- _文書抜粋_:
+===+

それにしても高田馬場駅近くのBOOK-OFFは、他支店に比べて妙に揃えがイイ。しかし、「中古本屋」と言われるだけに一定以上に古びた本は切り捨てることにでもしているのか、妙に新しい古本ばかりである。講談社文庫版「ダルタニャン物語」は初版がオレの生まれた年というれっきとした「古本」なので、置いてある気配すら感じられない。若者はカバーが灼けていたり文字通り「手垢のついた」本には手をつけないだろう、と思っての配慮なのかもしれない。しかし、新本よりちょっと色あせたレベルの文庫の背がズラッと並んでいる様は、ちょっと奇妙で近寄り難い雰囲気を発してもいるのだった。
そのまま新宿へ出て「夕なぎ」を返却、中野まわりで帰ることにする。途中で鍋横近くのラーメン屋「赤坂屋」でラーメンを食う。「野方ホープ」より一段とおいしい。っつーか野方ホープって不味いよな。さらに、サンモール脇の喫茶店「カフェ・ド・スヴニール」(久しぶり)でケーキ&コーヒーを楽しみつつ宮部みゆき「クロスファイア」をほぼ読破。その後自宅で完読したが、今まで読んだ長編の傑作に比べるとちょっとプロット的に色落ちする感じは否めないものの、テーマ性は胸に迫るものがある。やはり宮部はモラリストの小説家との思いを新たにするのだった。
この日の買い物。
古本
佐藤忠男「日本映画史」(1)
田中成和・船木文宏編「200CDクラシックの名録音」
ぼくらはカルチャー探偵団編「読書の快楽・ブックガイドベスト1000」
和田誠「シネマッド・ティーパーティー」
フロベール「感情教育」(上下)
新本
安藤鶴夫「わが落語鑑賞」
コリン・ウィルソン「超読書体験」
CD
ビル・エヴァンス「モントルー・ジャズ・フェスティヴァルのビル・エヴァンス・トリオ」
「モントルー」はヴァーヴ・スーパー・ベスト50シリーズで手に入れたいと探していたのだが、どこに行っても早くに売り切れていた。そこで高田馬場のムトウならどーせ売れ残ってるだろうと思って行ったのだが、はたせるかな、しっかり売れ残っていた。いまさらこの盤が良いなんて言ってたら筋金の入ったファンにはバカにされるだけだろうけど、やはり評判に違わぬ名盤。満足。
■10/13(金)
ふたたび、イヴ・モンタン万歳!ということで、クロード・ソーテ監督「夕なぎ」見る。ソーテの中では最も著名な作品だと思うが、そんなに飛び抜けて良いというのではないけれども、やっぱりイイ。恋愛映画というジャンル自体あまり好まないオレだが、ソーテ、ロメールの恋愛映画は無条件に見てもいいと思う。この違いは何か。別にこの二人の監督にそんなに共通項が多いわけでもないだろうと思うのだが‥‥、いずれハッキリさせておいた方がいい問題に思われる。

+===+

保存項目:
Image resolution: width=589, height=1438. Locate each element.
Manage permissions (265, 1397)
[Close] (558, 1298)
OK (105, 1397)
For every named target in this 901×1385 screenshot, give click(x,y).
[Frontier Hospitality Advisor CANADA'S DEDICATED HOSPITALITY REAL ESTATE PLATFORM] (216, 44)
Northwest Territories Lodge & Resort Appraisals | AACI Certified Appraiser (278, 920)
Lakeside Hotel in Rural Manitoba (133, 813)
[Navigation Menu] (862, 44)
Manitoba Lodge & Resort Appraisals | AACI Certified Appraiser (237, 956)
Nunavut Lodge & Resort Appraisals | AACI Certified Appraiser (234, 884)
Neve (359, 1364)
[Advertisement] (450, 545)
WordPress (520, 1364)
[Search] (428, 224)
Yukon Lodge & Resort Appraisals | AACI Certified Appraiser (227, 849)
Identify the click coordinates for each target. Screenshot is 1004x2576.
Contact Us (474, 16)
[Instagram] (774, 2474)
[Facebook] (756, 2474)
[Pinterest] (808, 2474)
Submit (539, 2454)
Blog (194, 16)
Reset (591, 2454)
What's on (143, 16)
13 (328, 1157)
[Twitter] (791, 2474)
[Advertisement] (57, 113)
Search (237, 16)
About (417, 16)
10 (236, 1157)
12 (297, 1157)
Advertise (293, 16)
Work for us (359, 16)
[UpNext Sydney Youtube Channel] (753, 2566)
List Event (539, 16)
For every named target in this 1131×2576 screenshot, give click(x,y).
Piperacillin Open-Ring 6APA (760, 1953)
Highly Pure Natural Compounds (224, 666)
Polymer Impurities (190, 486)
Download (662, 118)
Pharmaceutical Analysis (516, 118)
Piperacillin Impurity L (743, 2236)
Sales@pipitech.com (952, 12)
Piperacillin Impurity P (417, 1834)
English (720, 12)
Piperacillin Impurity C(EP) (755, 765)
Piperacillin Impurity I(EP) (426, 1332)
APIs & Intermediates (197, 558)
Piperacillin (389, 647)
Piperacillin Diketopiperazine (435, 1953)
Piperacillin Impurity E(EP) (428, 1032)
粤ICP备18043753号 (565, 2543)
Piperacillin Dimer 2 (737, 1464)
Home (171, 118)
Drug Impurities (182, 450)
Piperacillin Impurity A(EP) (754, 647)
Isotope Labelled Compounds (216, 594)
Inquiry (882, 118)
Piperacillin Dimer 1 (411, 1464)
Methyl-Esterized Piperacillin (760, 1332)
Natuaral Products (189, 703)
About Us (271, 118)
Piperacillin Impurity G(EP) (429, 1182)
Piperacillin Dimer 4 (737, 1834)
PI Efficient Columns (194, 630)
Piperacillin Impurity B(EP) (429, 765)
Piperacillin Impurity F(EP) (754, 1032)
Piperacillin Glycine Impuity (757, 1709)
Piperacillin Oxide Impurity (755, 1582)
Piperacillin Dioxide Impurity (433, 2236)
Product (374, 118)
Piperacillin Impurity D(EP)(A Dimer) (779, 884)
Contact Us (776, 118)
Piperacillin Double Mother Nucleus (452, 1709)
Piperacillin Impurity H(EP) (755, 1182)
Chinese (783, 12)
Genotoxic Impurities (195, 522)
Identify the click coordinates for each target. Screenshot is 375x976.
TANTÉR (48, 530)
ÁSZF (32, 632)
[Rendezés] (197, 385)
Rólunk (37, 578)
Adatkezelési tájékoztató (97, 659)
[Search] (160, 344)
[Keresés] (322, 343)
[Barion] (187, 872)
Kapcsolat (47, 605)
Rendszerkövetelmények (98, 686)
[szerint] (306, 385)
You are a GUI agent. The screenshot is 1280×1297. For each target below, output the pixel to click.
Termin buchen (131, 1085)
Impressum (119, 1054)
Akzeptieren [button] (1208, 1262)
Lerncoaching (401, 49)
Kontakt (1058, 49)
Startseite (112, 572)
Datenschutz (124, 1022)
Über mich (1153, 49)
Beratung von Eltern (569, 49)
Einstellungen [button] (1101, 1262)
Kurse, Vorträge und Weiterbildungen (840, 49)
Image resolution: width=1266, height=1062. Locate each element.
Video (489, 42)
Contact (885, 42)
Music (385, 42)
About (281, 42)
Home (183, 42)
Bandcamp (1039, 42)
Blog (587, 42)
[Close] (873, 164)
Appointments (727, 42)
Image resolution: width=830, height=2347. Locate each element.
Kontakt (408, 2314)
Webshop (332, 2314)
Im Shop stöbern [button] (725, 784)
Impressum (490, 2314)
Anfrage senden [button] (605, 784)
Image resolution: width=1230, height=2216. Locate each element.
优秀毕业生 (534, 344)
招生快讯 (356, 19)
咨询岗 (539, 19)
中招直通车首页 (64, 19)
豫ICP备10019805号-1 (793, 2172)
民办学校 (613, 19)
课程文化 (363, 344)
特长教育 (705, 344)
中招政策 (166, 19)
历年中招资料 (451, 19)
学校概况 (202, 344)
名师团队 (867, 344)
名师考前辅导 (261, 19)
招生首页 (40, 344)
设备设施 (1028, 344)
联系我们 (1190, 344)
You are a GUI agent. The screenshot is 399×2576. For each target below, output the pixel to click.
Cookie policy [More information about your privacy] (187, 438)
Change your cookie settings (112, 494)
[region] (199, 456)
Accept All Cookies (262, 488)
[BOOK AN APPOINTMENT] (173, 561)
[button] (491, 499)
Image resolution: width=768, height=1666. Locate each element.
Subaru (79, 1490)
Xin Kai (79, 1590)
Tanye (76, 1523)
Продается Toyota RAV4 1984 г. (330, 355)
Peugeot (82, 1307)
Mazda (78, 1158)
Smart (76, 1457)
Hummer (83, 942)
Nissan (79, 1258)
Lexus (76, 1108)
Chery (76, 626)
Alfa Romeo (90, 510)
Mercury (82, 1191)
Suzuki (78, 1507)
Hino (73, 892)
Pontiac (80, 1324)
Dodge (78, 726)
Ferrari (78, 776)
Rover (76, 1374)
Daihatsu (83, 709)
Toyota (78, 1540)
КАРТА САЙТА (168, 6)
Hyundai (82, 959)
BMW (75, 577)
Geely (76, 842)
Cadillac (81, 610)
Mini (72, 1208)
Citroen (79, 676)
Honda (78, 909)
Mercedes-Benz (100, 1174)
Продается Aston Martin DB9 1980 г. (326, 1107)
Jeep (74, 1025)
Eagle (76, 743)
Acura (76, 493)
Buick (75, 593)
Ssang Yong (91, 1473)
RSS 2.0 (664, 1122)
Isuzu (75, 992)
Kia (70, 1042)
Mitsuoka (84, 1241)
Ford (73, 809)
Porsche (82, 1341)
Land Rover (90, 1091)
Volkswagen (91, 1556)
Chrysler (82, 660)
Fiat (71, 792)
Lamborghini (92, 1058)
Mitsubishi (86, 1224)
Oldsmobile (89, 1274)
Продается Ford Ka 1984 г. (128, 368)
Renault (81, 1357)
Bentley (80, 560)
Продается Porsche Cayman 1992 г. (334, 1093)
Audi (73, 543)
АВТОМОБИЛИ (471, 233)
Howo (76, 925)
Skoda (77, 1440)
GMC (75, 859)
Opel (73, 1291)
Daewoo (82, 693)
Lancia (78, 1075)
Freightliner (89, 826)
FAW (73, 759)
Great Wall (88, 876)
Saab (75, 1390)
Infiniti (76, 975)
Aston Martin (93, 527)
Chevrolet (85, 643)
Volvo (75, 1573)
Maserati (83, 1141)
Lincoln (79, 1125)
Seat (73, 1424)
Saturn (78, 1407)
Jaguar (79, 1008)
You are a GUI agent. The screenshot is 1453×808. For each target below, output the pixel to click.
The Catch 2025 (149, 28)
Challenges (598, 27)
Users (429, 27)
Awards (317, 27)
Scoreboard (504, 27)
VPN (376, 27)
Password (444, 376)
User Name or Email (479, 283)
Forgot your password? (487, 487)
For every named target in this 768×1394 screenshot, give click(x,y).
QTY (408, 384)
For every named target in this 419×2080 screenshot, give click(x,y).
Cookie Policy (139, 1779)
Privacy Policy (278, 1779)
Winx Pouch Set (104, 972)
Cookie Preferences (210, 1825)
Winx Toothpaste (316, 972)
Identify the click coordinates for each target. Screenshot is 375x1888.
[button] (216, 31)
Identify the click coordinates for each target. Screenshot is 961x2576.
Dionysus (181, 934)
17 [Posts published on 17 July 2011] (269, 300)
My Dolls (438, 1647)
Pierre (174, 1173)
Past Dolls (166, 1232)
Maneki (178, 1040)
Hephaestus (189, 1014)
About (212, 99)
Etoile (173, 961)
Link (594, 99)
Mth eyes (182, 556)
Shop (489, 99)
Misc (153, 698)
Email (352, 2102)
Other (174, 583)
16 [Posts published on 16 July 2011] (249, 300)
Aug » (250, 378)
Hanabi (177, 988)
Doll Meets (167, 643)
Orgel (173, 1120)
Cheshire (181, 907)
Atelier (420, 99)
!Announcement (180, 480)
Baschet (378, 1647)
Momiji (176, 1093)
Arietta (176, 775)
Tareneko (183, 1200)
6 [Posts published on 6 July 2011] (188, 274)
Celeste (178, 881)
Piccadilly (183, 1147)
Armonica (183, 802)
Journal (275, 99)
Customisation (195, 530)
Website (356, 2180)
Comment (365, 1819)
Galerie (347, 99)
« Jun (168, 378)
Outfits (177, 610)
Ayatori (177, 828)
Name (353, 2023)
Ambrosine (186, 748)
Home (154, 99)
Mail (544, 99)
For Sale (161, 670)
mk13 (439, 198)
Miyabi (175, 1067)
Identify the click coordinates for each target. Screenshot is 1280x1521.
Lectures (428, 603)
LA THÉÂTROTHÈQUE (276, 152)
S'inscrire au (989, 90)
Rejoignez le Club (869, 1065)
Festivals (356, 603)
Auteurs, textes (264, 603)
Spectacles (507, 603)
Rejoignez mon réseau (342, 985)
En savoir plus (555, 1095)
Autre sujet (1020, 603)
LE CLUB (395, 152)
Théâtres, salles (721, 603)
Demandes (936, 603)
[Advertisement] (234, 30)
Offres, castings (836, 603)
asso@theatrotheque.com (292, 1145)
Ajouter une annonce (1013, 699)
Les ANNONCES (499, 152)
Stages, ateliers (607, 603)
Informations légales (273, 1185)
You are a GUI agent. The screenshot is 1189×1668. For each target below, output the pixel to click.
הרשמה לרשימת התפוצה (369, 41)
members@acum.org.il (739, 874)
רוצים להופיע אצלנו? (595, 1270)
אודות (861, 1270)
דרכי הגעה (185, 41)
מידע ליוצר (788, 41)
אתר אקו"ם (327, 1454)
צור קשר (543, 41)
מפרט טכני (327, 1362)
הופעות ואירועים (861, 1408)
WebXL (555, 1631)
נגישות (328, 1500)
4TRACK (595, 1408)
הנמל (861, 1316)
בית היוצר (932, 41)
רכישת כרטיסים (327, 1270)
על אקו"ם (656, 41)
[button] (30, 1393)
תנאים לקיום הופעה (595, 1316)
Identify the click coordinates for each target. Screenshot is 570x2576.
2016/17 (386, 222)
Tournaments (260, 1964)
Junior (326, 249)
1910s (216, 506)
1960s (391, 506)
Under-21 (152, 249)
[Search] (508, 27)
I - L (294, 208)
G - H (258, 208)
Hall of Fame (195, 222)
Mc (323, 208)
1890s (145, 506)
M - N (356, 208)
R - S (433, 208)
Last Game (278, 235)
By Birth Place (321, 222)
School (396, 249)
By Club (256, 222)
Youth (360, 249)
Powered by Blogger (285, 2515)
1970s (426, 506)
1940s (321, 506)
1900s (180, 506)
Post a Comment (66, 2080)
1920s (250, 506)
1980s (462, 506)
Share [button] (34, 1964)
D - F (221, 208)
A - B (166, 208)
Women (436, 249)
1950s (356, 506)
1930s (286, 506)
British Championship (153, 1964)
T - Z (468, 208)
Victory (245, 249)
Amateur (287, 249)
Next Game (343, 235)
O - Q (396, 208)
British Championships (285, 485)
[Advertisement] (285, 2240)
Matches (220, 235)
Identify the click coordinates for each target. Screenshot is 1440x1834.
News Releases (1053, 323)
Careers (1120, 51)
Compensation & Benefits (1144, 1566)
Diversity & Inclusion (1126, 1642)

+===+

- _実施事項_:
A. 文書抜粋によると、筆者が新宿から中野まわりで帰る途中にラーメンを食べた店の名前は何ですか。
B. 次の(i)〜(iii)が文書抜粋の内容と一致するかどうかを「はい」か「いいえ」で答え、判断の根拠となる本文の語句をそのまま引用してください。(i) 高田馬場駅近くのBOOK-OFFには講談社文庫版「ダルタニャン物語」が置いてあった。(ii) 「モントルー」は高田馬場のムトウで売れ残っていた。(iii) 「クロスファイア」は喫茶店で最後まで読み終えた。
C. 文書抜粋の「この日の買い物」のうち、「古本」として挙げられているものをすべて書き出してください。
一覧は今回の作業とは関係ありません。

- _想定結果_:
A. 赤坂屋

B.
(i) いいえ:「置いてある気配すら感じられない」
(ii) はい:「しっかり売れ残っていた」
(iii) いいえ:「ほぼ読破。その後自宅で完読した」

C.
・佐藤忠男「日本映画史」(1)
・田中成和・船木文宏編「200CDクラシックの名録音」
・ぼくらはカルチャー探偵団編「読書の快楽・ブックガイドベスト1000」
・和田誠「シネマッド・ティーパーティー」
・フロベール「感情教育」(上下)